Meta Platforms-owned messaging platform WhatsApp says it wants to make it easier for users in Brazil and India to make payments with a new “Pay” button.
In an email sent to PYMNTS Wednesday (May 18), the company said the button would be available directly on a user’s contact card, allowing them to send money to friends, family, and loved ones.
Read more: WhatsApp P2P Payments Return To Brazil
“We’re always working on new ways to unlock the potential of payments on WhatsApp,” Stephane Kasriel, Meta’s head of commerce and financial technologies, said in the email. “By adding a Pay button to the contact card on WhatsApp, we hope to make sending payments even more intuitive.”
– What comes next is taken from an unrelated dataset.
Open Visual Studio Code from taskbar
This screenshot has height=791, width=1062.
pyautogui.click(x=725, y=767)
Meta said it launched payments on WhatsApp to help users engage with the digital economy, connect with friends and family, and reach their financial goals, sending money securely and with no fees right from where they chat.
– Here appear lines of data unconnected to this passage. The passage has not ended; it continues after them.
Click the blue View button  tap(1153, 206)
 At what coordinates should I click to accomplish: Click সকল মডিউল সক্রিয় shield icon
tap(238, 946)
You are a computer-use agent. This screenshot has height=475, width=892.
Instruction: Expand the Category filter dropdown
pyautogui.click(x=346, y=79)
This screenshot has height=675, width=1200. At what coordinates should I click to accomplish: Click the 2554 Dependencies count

The new Pay button is designed to make those payments more accessible and easier to use, the announcement said.
Learn more: Facebook Pay to Be Rebranded Meta Pay
WhatsApp began allowing users in India and Brazil to make payments through its app in 2020. However, the functionality was held up for a year in Brazil after its central bank said it had concerns about the system.
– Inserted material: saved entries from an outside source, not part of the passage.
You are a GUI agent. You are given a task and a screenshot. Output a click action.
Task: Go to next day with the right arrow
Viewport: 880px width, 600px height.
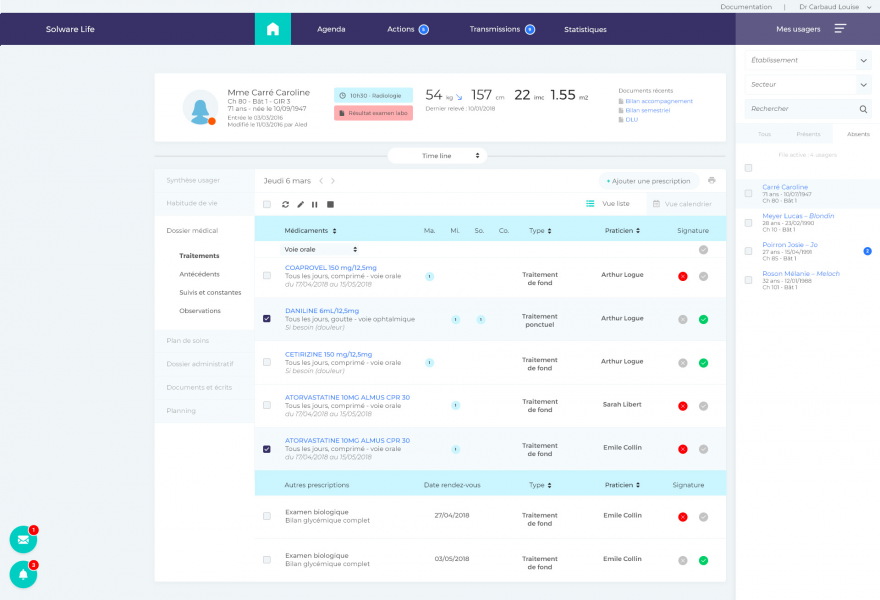coord(333,181)
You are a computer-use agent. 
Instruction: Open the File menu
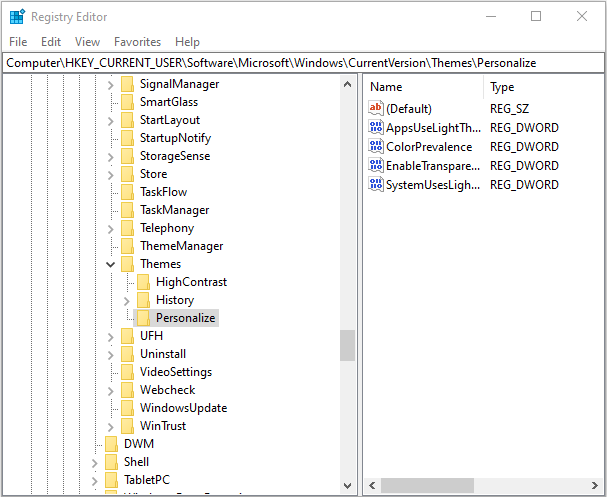click(18, 42)
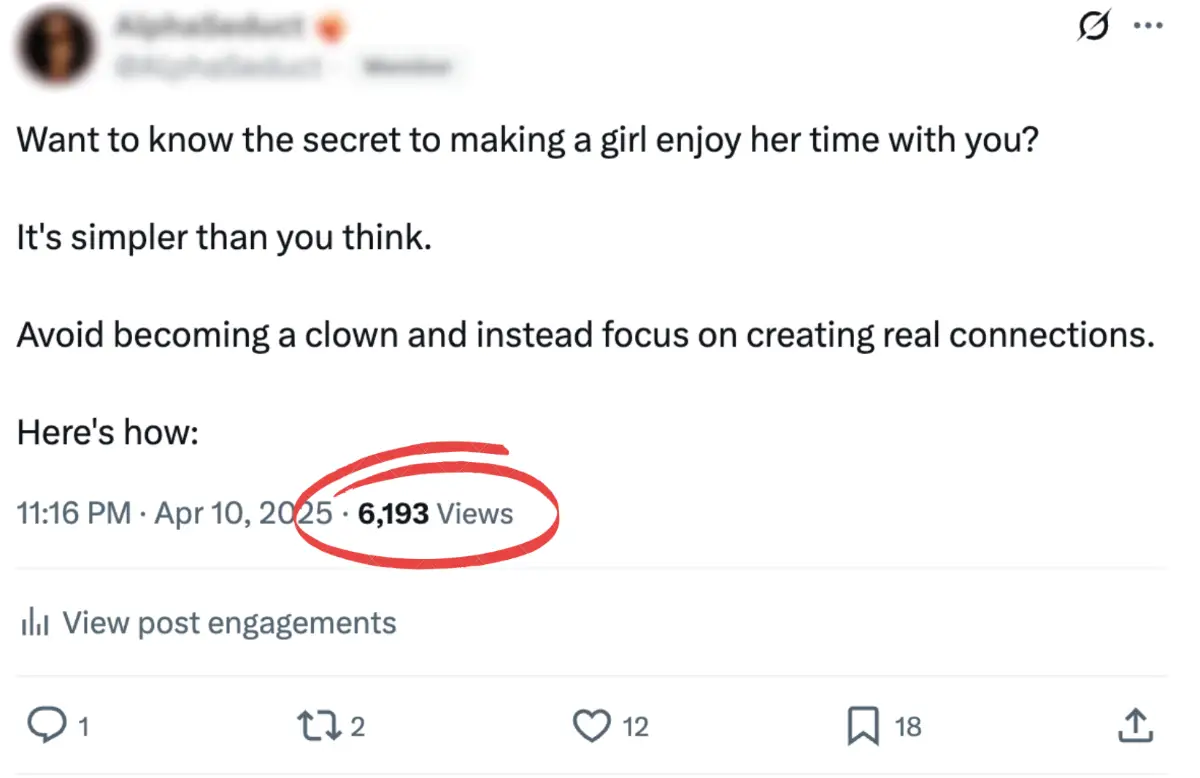Image resolution: width=1200 pixels, height=778 pixels.
Task: Click the post text starting "Want to know"
Action: (527, 139)
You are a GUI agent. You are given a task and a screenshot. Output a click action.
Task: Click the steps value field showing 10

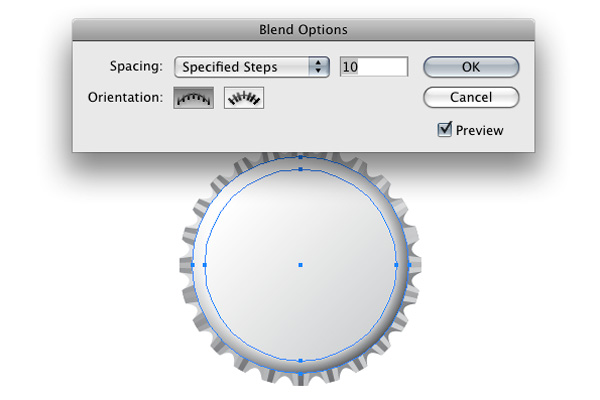[x=374, y=67]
The announcement came on week after Meta revealed it was renaming Facebook Pay — its payment system available on Facebook, Messenger, Instagram and WhatsApp — as Meta Pay.
“We’re focused on enhancing the payments experiences we already provide with Facebook Pay where we’re seeing good adoption,” Kasriel wrote in a blog post. “And with this, an emphasis on quality in the countries that we are already in, rather than expanding to new countries right now.”
See also: Small Online Sellers Get Chance to Install a Big Tech ‘Buy Button’
Earlier this week, PYMNTS noted that the one-click “buy button” simplicity made popular companies like PayPal and Amazon are also on the wish lists of smaller online sellers, an opportunity FinTechs are not letting escape.
In what he said was “probably the biggest thing that we’ve ever done,” Payoneer CEO Scott Galit told PYMNTS’ Karen Webster that his company’s Checkout acceptance functionality announced last week illustrates the “overall democratization of opportunity that we think is one of the defining mega trends of the digitalization of commerce.”